ジェイエムウエストン サカイ / J.M.WESTON SACAI
フランスの老舗シューズブランドのジェイエムウエストンと、斬新なハイブリッドデザインで知られるサカイがコラボレーションを果たした。スエードのアッパーをジェイエムウエストン、ソールをサカイが手掛けており、なるほどソールのヒール部分にはサカイのスニーカーにお馴染みの突起が見える。ラバーのミッドソールは今回のコラボのために、フランス・リモージュのジェイエムウエストンの自社工場で特別に開発されたもの。それをレザーソールで挟んだユニークなつくりだ。意外な二者の協業品は完売必至だろう。
トッズ / TOD'S
写真はドライビングシューズの代名詞である「ゴンミーニ」のブーツシリーズ「トッズ W.G.」。

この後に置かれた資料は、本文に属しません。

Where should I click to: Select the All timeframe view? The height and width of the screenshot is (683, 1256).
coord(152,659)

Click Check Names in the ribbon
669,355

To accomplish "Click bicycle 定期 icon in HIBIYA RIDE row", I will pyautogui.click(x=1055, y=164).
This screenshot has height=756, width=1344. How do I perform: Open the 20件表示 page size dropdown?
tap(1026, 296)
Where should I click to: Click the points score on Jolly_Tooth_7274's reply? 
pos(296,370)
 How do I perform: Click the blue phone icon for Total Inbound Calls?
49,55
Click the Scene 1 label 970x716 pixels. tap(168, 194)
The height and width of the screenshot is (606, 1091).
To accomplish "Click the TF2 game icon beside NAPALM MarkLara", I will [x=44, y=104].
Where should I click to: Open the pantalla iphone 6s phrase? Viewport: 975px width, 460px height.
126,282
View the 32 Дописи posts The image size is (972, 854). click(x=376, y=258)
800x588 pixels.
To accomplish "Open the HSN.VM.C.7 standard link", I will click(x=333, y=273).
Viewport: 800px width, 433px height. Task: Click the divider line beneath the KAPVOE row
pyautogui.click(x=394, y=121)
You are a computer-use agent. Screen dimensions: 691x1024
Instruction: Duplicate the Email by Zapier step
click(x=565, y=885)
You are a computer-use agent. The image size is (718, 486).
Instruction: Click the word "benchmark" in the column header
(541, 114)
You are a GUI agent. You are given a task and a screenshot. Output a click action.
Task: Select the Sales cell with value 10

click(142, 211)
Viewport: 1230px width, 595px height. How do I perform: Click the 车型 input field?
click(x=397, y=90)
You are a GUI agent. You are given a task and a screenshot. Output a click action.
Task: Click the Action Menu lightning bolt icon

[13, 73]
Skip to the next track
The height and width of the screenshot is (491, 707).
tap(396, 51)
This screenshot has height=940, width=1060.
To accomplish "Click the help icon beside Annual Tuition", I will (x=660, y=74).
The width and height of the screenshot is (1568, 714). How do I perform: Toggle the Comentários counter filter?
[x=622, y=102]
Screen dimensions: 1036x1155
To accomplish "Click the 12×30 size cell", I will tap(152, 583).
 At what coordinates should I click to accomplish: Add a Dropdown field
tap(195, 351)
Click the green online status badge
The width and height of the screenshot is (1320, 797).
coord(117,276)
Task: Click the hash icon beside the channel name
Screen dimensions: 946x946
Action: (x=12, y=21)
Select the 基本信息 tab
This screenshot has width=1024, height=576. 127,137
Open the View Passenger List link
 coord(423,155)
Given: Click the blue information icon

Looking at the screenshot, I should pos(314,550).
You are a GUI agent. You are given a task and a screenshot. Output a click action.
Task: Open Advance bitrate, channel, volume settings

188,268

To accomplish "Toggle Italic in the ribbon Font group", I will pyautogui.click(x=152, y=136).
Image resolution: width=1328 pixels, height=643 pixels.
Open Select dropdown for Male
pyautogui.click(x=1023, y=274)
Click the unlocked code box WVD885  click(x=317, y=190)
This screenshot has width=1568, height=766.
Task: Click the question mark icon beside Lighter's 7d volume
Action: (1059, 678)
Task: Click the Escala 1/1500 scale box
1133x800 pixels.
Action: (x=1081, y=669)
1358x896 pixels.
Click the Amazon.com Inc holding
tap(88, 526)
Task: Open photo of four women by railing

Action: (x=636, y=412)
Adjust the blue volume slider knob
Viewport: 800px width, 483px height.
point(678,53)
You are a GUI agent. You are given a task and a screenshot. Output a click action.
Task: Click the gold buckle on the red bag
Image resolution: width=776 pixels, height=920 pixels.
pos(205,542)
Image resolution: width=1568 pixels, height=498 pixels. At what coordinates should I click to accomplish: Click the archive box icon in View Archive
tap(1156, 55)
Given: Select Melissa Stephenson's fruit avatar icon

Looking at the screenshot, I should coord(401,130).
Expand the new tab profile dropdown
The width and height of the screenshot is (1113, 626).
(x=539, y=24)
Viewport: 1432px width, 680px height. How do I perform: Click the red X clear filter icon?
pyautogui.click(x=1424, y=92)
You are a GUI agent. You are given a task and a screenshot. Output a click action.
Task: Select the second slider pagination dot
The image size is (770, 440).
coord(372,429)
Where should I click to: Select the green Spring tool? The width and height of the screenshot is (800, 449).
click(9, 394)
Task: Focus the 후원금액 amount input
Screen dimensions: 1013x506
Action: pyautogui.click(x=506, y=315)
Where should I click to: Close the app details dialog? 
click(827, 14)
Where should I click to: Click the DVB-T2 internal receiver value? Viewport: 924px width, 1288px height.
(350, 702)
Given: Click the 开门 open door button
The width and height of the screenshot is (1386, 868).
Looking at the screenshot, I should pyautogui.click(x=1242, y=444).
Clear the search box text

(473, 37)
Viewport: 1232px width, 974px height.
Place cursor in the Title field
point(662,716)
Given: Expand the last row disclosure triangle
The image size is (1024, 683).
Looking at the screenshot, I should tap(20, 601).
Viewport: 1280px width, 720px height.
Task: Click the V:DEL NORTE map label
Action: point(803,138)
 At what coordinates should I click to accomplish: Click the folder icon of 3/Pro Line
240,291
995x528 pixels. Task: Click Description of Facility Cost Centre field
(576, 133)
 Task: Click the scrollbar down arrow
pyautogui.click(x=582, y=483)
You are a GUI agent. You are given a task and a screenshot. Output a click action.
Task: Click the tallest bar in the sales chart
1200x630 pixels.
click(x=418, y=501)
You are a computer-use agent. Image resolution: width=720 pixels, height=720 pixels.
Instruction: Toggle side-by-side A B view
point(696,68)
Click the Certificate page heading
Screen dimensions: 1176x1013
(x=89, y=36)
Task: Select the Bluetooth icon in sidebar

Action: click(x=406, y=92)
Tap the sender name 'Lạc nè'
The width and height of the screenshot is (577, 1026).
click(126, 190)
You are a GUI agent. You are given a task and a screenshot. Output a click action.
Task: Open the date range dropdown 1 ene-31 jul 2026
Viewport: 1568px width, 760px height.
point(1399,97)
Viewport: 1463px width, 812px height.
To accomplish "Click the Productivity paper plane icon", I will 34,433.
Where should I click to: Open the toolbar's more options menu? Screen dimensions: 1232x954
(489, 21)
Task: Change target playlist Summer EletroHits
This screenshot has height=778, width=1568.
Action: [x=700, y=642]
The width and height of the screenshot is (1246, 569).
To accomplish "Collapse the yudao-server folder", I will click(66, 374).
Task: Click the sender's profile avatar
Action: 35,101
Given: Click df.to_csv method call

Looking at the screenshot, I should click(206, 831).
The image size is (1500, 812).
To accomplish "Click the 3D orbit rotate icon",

大胆な厚みのあるラバーソールやラバーペブル(ソールに付いた突起)、そしてヴィンテージ感のあるレザー素材が目印だ。こちらはシープスキンのライニングが施された冬仕様のブーツ。真冬の森の凍てつく寒さの中で履くシューズを、現代的なライフスタイルに合わせて再解釈したものだ。イタリアブランドらしさや、実験的研究を繰り返すサルトリアルを意識したつくりは、やはり都会派でエレガント。その一方で、履きやすさや防寒性も備えていて機能的。今冬、手放すことができない一足になりそうだ。
ブルネロ クチネリ / BRUNELLO CUCINELLI
適度なエイジング加工が施されたやわらかなワックススエードのアッパーに、レースアップ部に配された渋みのあるフック。こんな佇まいをひと目見れば、重厚感に圧倒されるはずだ。しかし、レザーとEVAのトレッドソールを組み合わせたアウトソールと、その部位をブレイク製法で手掛けたことで、外観に反して軽量かつ弾力のある履き心地を実現した。上質な素材を用いたクラシックなアイテムを現代的な仕様にアップデートしている。ブルネロ クチネリらしいリラックスしたスーツスタイルからカジュアルな着こなしまで、幅広く取り入れたい。